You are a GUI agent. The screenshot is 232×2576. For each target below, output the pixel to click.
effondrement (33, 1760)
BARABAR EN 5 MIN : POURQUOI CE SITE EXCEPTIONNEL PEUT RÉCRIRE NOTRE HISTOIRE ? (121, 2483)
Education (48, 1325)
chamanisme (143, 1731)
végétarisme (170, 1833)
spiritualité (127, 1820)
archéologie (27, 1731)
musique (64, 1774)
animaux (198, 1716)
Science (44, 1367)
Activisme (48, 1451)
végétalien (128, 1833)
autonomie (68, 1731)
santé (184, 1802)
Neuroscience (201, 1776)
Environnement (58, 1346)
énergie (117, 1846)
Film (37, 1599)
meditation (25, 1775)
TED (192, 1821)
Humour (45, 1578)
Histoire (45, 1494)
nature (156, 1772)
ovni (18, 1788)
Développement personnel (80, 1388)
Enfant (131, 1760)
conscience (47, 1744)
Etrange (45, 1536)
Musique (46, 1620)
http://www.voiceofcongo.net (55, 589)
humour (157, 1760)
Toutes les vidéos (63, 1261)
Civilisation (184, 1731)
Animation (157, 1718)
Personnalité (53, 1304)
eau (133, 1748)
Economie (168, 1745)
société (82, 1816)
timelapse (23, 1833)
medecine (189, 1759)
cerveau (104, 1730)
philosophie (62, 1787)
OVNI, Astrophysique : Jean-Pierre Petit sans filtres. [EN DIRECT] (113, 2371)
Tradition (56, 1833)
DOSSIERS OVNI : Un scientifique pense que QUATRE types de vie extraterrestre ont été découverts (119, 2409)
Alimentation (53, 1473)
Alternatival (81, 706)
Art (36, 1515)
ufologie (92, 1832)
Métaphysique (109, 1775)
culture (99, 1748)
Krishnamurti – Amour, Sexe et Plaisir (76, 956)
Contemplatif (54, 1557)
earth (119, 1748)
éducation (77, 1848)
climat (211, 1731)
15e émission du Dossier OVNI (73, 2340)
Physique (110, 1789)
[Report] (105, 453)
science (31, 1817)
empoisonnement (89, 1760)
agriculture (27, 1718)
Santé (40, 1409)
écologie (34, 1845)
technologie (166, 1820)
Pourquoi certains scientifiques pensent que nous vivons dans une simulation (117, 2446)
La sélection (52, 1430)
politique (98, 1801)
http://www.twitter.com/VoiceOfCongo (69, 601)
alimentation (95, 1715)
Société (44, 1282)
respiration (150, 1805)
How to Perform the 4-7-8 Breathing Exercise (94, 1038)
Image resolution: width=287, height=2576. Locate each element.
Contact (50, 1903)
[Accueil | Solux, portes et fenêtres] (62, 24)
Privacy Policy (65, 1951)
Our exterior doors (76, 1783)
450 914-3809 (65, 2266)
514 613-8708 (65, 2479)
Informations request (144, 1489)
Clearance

What to produce ::
Each line from the top of the data, up to and including the line that contains "meditation (25, 1775)", should be set down exactly.

Task answer ::
You are a GUI agent. The screenshot is 232×2576. For each target below, output the pixel to click.
effondrement (33, 1760)
BARABAR EN 5 MIN : POURQUOI CE SITE EXCEPTIONNEL PEUT RÉCRIRE NOTRE HISTOIRE ? (121, 2483)
Education (48, 1325)
chamanisme (143, 1731)
végétarisme (170, 1833)
spiritualité (127, 1820)
archéologie (27, 1731)
musique (64, 1774)
animaux (198, 1716)
Science (44, 1367)
Activisme (48, 1451)
végétalien (128, 1833)
autonomie (68, 1731)
santé (184, 1802)
Neuroscience (201, 1776)
Environnement (58, 1346)
énergie (117, 1846)
Film (37, 1599)
meditation (25, 1775)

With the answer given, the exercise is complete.